1955 National 1155 (Gibson body) Slope Dreadnought Guitar
My buddy Brandon loves old J-45/J-50 guitars. He also loves K&K pickups (acoustic) and DeArmond soundhole pickups (electric). Thus, it makes sense that he'd buy this crazy old J-45-body National (see here and see here for two more) and have me doll it up to combine all three loves.
I'm a fan of these guitars but they do have their quirks. They feature the National-made "Stylist" (magnesium-core, bolted-design) necks and National-made bridges and between the two, the intonation is almost always off at the bridge by more than 1/8" in either direction with the "factory setup." The Stylist necks also warp a little about half the time and stay perfectly true half the time. This one was a lucky one that remained straight, more or less.
Work was a bit extensive for a guitar that essentially just needed a glorified setup and saddle-slot move to play well.

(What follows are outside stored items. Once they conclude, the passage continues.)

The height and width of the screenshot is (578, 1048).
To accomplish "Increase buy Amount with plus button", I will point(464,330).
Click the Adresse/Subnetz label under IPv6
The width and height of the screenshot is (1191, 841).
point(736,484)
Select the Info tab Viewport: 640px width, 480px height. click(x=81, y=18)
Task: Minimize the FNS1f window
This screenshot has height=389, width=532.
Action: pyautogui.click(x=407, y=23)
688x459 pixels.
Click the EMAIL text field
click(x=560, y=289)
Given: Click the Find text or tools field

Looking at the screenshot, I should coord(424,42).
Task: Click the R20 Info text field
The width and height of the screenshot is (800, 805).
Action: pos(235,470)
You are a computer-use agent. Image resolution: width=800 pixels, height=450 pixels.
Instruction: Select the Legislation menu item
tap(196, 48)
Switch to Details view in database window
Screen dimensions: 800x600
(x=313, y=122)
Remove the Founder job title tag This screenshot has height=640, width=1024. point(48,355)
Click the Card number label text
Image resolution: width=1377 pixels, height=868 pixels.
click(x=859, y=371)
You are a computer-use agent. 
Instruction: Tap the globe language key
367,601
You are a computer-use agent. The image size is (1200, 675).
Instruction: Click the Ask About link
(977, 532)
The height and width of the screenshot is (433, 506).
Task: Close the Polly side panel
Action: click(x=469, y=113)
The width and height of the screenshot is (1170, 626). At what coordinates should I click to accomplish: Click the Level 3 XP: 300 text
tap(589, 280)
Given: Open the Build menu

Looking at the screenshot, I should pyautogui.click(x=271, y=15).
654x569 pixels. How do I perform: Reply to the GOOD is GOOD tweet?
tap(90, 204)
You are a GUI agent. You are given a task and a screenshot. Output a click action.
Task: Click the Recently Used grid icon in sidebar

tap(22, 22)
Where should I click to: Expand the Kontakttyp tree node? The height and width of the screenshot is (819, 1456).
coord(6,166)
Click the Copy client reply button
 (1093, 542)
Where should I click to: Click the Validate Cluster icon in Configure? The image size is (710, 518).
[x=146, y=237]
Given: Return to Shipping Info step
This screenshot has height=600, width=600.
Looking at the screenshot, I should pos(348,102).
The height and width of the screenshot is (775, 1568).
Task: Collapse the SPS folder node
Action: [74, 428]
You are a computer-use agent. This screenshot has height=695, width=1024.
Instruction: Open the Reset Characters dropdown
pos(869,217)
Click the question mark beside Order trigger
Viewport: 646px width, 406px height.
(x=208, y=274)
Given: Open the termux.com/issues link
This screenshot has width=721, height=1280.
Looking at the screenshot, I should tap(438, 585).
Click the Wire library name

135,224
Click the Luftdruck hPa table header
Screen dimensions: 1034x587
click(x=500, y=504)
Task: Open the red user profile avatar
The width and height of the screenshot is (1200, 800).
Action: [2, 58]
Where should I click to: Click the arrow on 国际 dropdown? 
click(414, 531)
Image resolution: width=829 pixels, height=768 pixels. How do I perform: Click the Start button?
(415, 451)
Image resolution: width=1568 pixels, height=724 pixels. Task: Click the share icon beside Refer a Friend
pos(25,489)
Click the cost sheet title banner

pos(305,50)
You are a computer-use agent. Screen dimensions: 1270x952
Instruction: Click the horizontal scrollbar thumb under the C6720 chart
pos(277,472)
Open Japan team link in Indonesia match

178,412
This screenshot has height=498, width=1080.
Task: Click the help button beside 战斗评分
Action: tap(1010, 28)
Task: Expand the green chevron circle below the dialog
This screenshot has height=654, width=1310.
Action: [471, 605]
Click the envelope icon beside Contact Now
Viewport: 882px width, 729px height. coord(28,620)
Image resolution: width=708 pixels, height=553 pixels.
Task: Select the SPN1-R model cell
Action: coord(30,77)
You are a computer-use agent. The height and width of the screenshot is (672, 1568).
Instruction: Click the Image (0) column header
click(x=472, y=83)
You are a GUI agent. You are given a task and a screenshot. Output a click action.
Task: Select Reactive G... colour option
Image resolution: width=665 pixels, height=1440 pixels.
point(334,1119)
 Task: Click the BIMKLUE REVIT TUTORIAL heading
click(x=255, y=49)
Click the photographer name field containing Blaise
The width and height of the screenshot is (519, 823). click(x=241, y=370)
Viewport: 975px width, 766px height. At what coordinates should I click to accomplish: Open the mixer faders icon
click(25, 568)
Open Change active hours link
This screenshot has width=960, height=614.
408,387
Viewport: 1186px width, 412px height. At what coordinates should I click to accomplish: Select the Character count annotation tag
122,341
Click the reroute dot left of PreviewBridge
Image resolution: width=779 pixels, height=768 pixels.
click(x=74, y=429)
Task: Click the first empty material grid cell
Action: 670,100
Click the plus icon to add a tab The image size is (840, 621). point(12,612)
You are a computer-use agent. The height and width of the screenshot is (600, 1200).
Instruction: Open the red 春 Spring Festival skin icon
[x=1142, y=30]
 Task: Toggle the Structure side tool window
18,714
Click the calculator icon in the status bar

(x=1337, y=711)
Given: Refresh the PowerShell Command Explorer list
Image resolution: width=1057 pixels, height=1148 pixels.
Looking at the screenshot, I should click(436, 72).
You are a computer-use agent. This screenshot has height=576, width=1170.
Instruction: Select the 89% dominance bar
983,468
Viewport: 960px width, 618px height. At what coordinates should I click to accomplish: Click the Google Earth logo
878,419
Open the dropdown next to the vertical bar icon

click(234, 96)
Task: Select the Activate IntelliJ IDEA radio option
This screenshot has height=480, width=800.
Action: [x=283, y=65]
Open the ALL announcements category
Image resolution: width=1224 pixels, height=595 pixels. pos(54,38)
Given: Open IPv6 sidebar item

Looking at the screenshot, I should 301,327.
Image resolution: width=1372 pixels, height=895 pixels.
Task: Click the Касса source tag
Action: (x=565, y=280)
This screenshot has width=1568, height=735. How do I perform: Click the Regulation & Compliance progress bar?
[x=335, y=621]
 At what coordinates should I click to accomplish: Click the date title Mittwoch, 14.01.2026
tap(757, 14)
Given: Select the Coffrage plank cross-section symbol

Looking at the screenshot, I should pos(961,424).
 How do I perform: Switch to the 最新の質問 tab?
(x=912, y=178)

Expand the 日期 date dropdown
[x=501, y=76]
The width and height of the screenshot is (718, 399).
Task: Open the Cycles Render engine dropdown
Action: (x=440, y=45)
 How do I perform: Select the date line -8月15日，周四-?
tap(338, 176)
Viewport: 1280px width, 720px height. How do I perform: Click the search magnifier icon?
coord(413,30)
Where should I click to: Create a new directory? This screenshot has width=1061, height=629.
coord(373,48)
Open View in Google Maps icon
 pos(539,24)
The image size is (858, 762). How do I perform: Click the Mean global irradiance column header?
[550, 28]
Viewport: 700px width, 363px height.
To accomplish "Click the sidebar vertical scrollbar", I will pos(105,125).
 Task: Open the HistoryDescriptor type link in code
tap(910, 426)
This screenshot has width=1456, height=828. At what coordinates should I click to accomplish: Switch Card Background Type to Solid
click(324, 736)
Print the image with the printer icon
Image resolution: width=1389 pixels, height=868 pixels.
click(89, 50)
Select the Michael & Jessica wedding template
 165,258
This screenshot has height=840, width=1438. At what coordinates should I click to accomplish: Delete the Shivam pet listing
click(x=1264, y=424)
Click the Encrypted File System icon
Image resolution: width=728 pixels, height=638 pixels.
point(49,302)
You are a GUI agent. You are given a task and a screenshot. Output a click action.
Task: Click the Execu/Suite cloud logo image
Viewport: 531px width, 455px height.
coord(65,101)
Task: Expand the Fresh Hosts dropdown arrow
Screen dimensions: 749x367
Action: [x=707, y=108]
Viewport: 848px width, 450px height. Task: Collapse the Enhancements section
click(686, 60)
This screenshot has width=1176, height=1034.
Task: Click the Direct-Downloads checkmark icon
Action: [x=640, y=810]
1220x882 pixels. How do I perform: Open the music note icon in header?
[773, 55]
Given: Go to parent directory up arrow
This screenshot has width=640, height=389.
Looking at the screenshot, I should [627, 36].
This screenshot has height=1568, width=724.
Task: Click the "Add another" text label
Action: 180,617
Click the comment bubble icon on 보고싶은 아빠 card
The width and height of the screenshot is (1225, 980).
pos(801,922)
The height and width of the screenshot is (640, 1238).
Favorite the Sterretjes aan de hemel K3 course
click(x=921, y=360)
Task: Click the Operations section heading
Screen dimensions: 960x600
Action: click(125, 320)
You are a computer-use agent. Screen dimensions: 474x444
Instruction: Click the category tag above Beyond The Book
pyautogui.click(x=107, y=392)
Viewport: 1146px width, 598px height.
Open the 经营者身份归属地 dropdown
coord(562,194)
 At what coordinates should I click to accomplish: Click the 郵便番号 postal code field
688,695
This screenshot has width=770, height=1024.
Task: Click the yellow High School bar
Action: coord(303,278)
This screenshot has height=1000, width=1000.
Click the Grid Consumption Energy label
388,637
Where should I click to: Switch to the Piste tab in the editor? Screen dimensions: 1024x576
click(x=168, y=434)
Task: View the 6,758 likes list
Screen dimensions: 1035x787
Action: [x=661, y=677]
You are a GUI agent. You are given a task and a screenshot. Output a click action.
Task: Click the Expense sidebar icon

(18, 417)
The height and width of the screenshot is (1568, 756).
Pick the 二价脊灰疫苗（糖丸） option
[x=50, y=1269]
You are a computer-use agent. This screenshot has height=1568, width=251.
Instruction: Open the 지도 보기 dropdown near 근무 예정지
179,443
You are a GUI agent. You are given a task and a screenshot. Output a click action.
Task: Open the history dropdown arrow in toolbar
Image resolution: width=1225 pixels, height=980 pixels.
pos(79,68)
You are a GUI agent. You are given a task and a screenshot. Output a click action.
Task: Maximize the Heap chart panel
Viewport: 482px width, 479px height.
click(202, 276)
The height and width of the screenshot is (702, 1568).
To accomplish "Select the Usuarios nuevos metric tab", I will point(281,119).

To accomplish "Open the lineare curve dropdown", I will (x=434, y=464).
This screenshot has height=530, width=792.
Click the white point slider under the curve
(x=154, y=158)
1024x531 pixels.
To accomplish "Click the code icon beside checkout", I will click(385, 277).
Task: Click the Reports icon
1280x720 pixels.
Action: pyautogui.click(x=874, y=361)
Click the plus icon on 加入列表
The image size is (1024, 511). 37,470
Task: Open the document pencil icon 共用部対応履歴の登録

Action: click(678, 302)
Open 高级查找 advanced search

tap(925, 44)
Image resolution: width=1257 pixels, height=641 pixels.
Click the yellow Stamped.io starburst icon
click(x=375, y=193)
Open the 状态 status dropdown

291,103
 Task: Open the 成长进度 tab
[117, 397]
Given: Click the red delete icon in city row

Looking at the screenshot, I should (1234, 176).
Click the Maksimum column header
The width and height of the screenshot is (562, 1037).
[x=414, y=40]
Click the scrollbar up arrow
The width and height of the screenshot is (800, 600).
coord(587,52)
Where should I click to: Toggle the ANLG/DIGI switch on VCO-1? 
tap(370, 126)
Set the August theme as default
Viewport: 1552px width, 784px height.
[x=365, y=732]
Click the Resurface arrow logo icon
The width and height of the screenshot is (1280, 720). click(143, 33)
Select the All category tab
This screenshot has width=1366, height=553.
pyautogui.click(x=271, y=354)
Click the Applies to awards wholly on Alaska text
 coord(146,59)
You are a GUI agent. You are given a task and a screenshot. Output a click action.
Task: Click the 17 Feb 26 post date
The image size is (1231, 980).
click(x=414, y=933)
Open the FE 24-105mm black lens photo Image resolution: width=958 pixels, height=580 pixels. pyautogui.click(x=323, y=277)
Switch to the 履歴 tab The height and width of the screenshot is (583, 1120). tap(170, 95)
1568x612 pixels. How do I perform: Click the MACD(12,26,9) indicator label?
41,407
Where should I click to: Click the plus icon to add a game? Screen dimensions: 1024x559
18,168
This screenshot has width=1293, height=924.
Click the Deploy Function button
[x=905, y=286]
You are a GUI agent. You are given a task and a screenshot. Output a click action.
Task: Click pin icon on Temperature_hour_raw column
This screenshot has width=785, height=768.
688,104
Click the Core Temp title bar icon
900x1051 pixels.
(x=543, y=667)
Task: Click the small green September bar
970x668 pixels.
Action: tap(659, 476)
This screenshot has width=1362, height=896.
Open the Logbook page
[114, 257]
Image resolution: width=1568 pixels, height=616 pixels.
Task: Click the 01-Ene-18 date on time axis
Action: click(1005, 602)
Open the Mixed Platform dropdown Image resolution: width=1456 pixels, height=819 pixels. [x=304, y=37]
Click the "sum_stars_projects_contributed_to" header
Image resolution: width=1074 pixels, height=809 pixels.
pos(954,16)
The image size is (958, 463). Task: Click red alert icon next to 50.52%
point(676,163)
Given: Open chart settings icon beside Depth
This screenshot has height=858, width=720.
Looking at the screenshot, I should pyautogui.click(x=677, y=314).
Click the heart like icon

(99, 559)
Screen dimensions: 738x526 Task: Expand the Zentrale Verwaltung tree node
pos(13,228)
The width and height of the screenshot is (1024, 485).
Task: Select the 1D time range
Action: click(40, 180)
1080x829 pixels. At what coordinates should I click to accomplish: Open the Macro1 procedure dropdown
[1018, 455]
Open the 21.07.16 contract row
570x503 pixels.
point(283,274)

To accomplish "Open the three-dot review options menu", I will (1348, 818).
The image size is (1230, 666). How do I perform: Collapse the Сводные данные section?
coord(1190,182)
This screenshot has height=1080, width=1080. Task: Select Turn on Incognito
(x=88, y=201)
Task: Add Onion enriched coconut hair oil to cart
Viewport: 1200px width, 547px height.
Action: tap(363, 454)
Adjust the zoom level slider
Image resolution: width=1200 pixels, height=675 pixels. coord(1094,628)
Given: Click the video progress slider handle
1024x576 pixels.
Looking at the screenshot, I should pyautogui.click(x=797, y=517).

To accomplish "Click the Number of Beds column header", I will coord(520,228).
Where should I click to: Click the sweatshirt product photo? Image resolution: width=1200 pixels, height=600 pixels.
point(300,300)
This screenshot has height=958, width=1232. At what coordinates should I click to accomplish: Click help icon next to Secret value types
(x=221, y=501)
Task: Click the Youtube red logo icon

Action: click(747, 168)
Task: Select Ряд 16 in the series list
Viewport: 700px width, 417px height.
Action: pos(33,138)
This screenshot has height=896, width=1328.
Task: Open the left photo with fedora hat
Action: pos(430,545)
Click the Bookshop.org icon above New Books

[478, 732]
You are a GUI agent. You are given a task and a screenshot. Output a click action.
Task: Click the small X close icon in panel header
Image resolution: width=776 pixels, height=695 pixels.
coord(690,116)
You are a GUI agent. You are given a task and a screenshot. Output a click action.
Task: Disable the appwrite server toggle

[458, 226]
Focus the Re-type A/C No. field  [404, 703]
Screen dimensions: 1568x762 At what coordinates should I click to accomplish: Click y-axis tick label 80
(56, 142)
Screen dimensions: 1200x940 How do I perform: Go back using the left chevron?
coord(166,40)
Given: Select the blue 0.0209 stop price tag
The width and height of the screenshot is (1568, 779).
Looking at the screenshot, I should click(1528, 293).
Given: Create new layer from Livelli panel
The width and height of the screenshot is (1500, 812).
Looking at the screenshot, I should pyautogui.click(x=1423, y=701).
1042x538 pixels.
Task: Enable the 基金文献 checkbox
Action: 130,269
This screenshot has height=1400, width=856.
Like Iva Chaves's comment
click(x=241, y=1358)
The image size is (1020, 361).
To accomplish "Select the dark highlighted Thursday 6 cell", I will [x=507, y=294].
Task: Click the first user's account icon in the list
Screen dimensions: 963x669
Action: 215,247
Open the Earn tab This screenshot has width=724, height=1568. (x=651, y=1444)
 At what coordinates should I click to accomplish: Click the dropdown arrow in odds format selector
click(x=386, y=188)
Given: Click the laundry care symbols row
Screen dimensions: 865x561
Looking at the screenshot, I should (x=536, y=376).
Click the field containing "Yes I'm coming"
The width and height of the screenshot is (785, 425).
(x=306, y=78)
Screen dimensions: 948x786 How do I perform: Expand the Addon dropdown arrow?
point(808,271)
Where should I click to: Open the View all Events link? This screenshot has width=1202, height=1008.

It got a refret with jumbos (ohhh this feels so much better than the low original stuff), bridge work (saddle slot fill/recut, pinholes fill/redrill, etc.), new saddle, a slight mod to the aftermarket "holo-flake" Elton-brand pickguard (I recut its soundhole cutout to fit the rosette rather than leave it flush with the soundhole itself), made a new bone nut, and then fit and installed the K&K acoustic pickup and the magnetic DeArmond one. That meant adding a bridge-plate-ground (using copper shielding material) under the bridge. Two side-by-side output jacks are used. Oh, and oh... I added new strap buttons and a replacement neckplate for the adjustable gizmo.
Suffice to say, it plays like an absolute champ and sounds good through either pickup system, though I've only recorded the acoustic sound. Those are 54w-12 nickel strings, by the way -- slightly-used as they're pull-offs from anther guitar in the shop. I think that makes them nice and friendly, though.
Like many of these GibNats, the top is bellied under tension (they're too light!) and the bridge design with its stiff wings and pointy back doesn't help (because the corners always pull away from the curving of the top -- hence why they bolted the heck out of these -- 4 bolts! -- at the factory). The neck alignment also means that you need to have a pretty tall saddle installed unless you want to have a ski-jump effect at the fretboard extension (the necks were, afterall, meant for archtop guitar models to begin with). This also means the DeArmond is shimmed-up a bunch with leather pads.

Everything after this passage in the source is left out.